- [What you are asked to do]:
Reproduce the records below in full and exactly, without their images.

Collected data
-----

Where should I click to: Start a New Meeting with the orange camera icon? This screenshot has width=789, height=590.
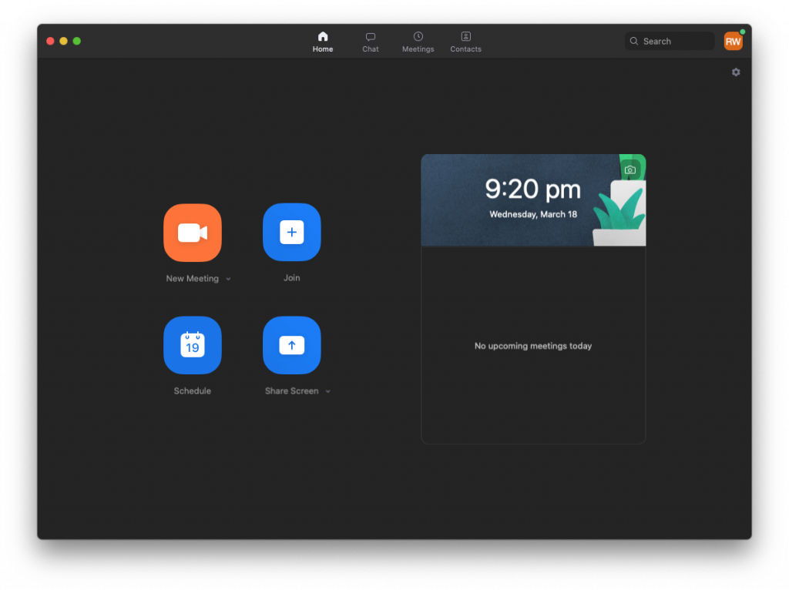192,233
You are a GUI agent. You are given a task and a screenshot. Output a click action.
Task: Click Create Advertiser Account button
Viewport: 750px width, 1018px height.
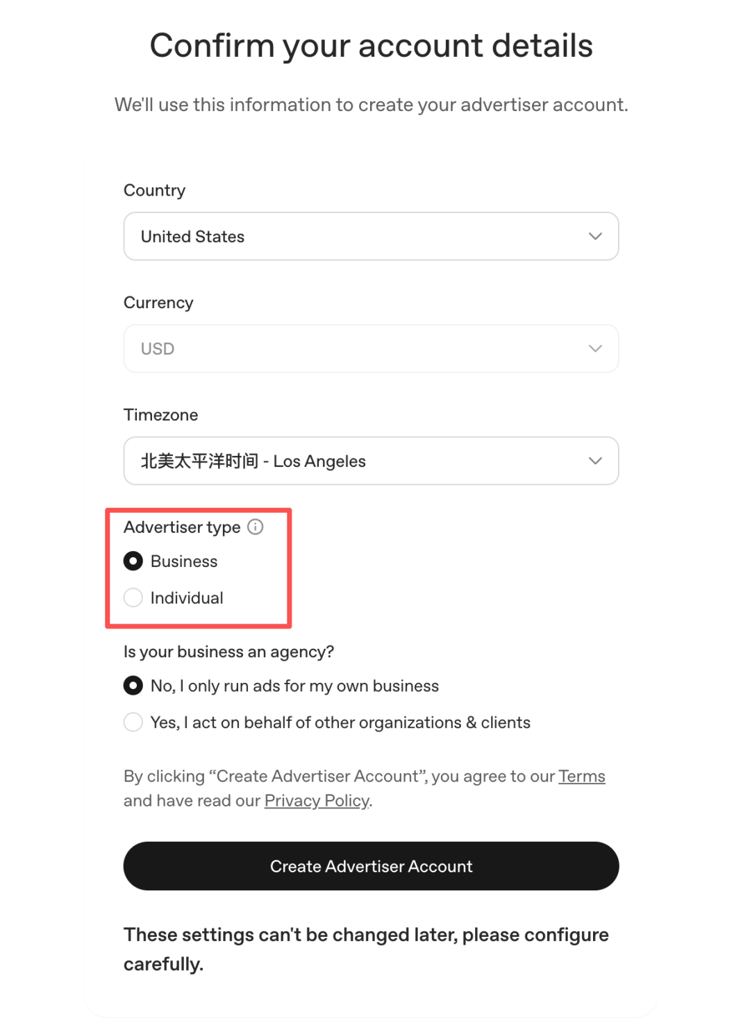pyautogui.click(x=371, y=866)
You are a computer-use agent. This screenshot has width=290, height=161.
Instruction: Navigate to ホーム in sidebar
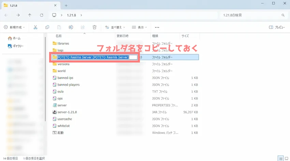pyautogui.click(x=16, y=38)
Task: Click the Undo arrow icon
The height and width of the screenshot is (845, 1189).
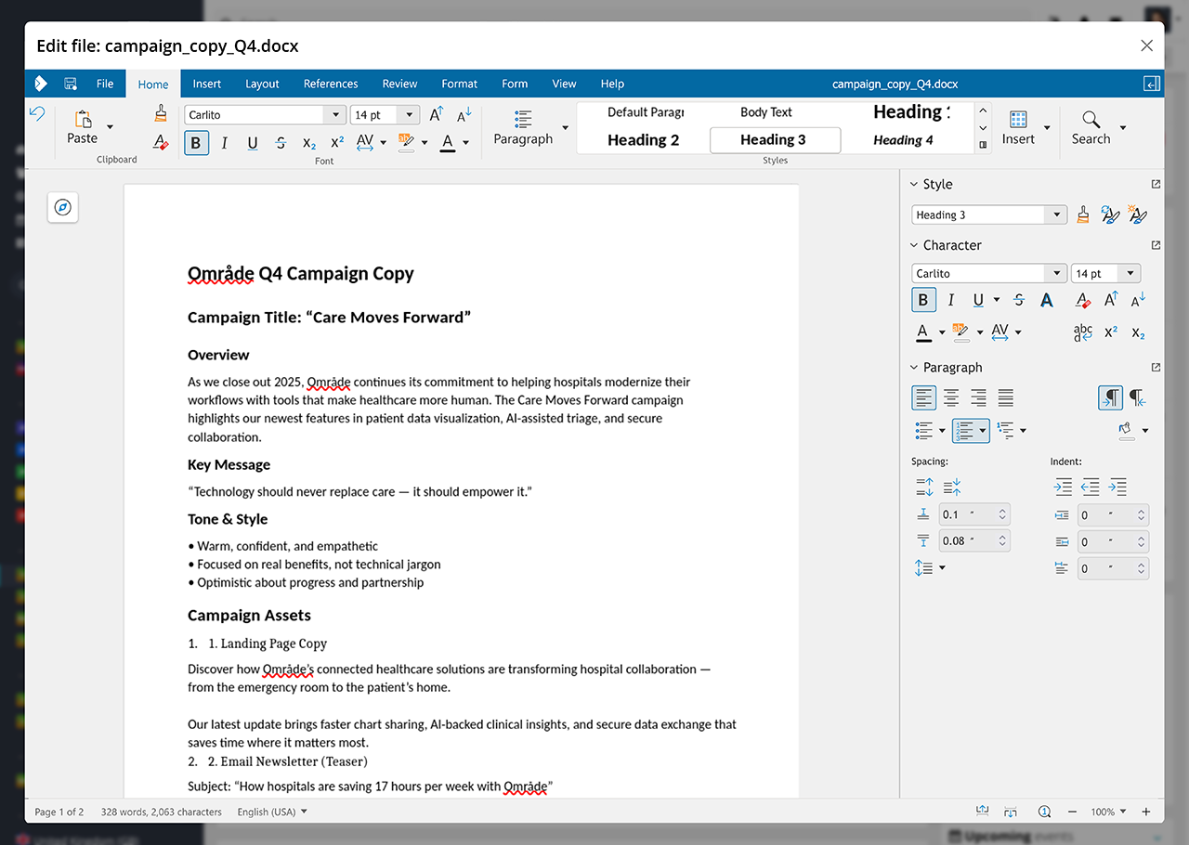Action: pos(36,113)
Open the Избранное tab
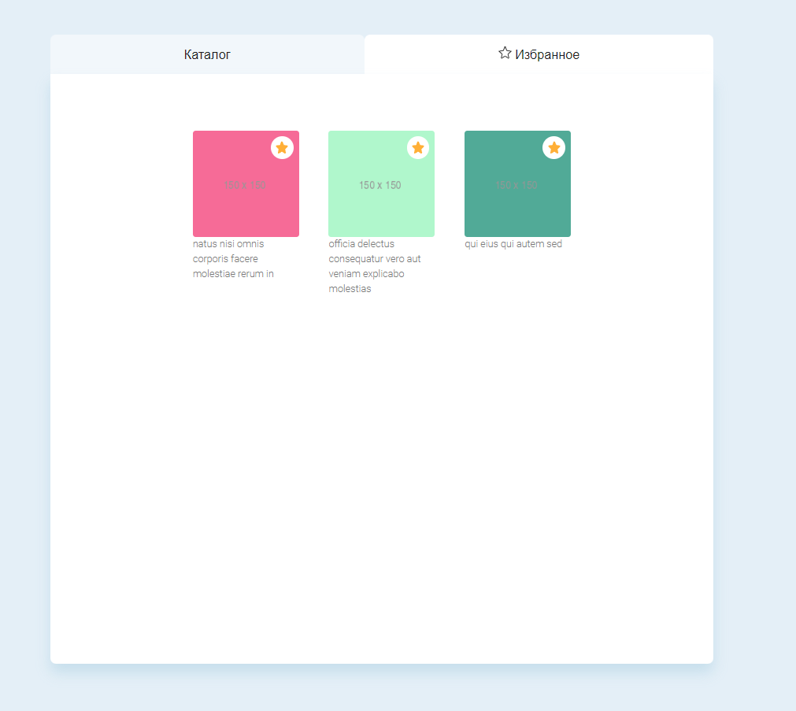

-----

- [Result for this exercise]:
Where should I click to: Start a New Meeting with the orange camera icon? This screenshot has width=789, height=590.
192,233
You are a GUI agent. You are given a task and a screenshot. Output a click action.
Task: Click Create Advertiser Account button
Viewport: 750px width, 1018px height.
pyautogui.click(x=371, y=866)
You are a computer-use agent. This screenshot has width=290, height=161.
Instruction: Navigate to ホーム in sidebar
pyautogui.click(x=16, y=38)
Task: Click the Undo arrow icon
The height and width of the screenshot is (845, 1189).
Action: pos(36,113)
Open the Избранное tab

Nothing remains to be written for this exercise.